第4話城下決闘-1

 「機械兵(ドロイド)達よ、出撃の準備だ、支度をしろ」

 『了解です、マイマスター』


 ボルトは機械兵に短く準備を指示すると、自身も先の侵略戦争時代に使っていた装備を取り出し、身に纏う。旧式の装備ではあるが、毎日丁寧な整備を行っていた為、まだまだ現役でも使える状態だ。ボルトにとってこの装備はエルデン本国から支給された大切な装備なのだ。そうして全ての装備を調えたところで、統率官(マスター)である白仮面から新たにこの星の正式装備として支給されたビームセイバーが目に入る。

 白仮面からはこのビームセイバーの装備が義務づけられている。もちろん新型であるこちらの方が性能は高い、他のエルロイド達は問題なくこれを使っているだが……


 (私はあの得体の知れないあの男から渡された武器など使わん。私には本国より託されたこの武器達がある。誉れあるエルデン軍人として私はこれを使う。……だが、命令は命令だ。使わずとも腰に下げておけばそれでいいだろう)

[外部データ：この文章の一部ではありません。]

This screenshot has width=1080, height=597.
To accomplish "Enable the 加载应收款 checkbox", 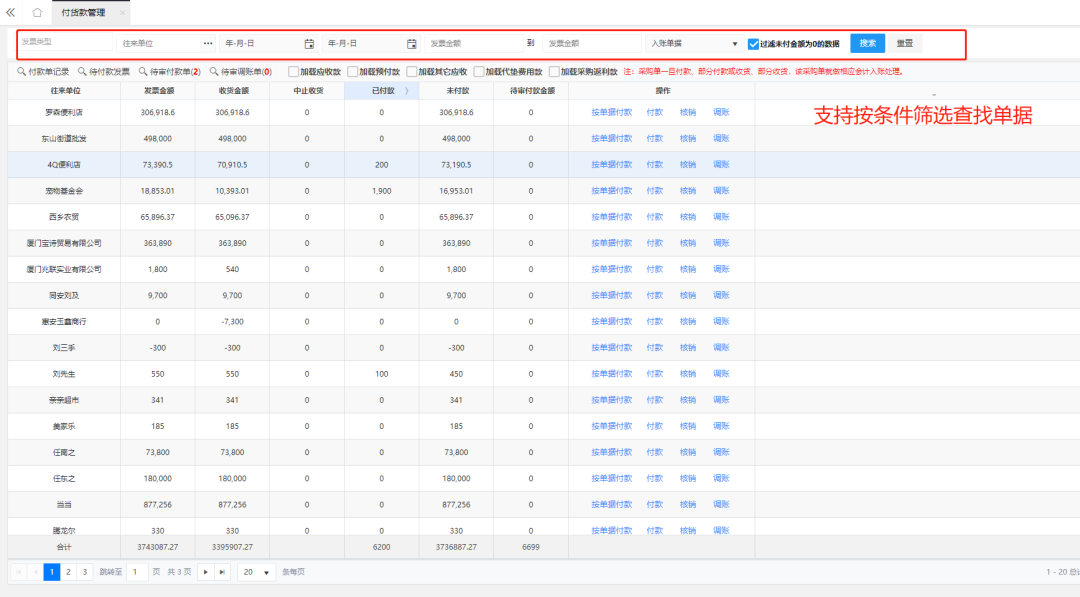I will click(x=293, y=72).
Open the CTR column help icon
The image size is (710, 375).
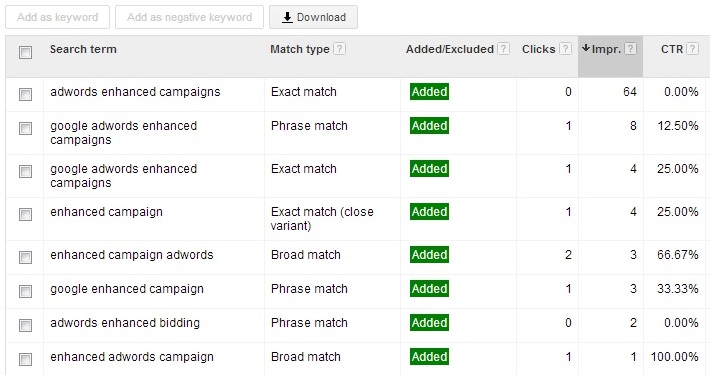(x=692, y=48)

 そう考え、ビームセイバーを腰に付ける。絶対に使わないと誓いを込めながら。


 「これはチャンスだ。統率官(マスター)の仕事を飽きたと言って投げ出すような、あの男からその職務を取り上げる。そもそもが間違いだったのだ。戦乱の最初期に行方不明となり、突然戻ってきたと思ったら白い仮面を付け、表情をすら見せないあやつが統率官(マスター)になったのは、ここで全ての間違いを正す」


 そのとき、警報が鳴った。どうやら哨戒機の一つが壊されたらしい。


 「哨戒機が壊されたか、どうやら一番槍は私のようだ」


☆☆☆


 私室でくつろぐルーカスの元に一本の通信が入った。あーっと呻きながらルーカスは脱ぎ散らかした服の中からポータルを探す。だが、それも面倒くさくなった彼は周囲で怯えたように全裸姿で座り込む【複製体(レプリカ)】の少女達に命令を出す。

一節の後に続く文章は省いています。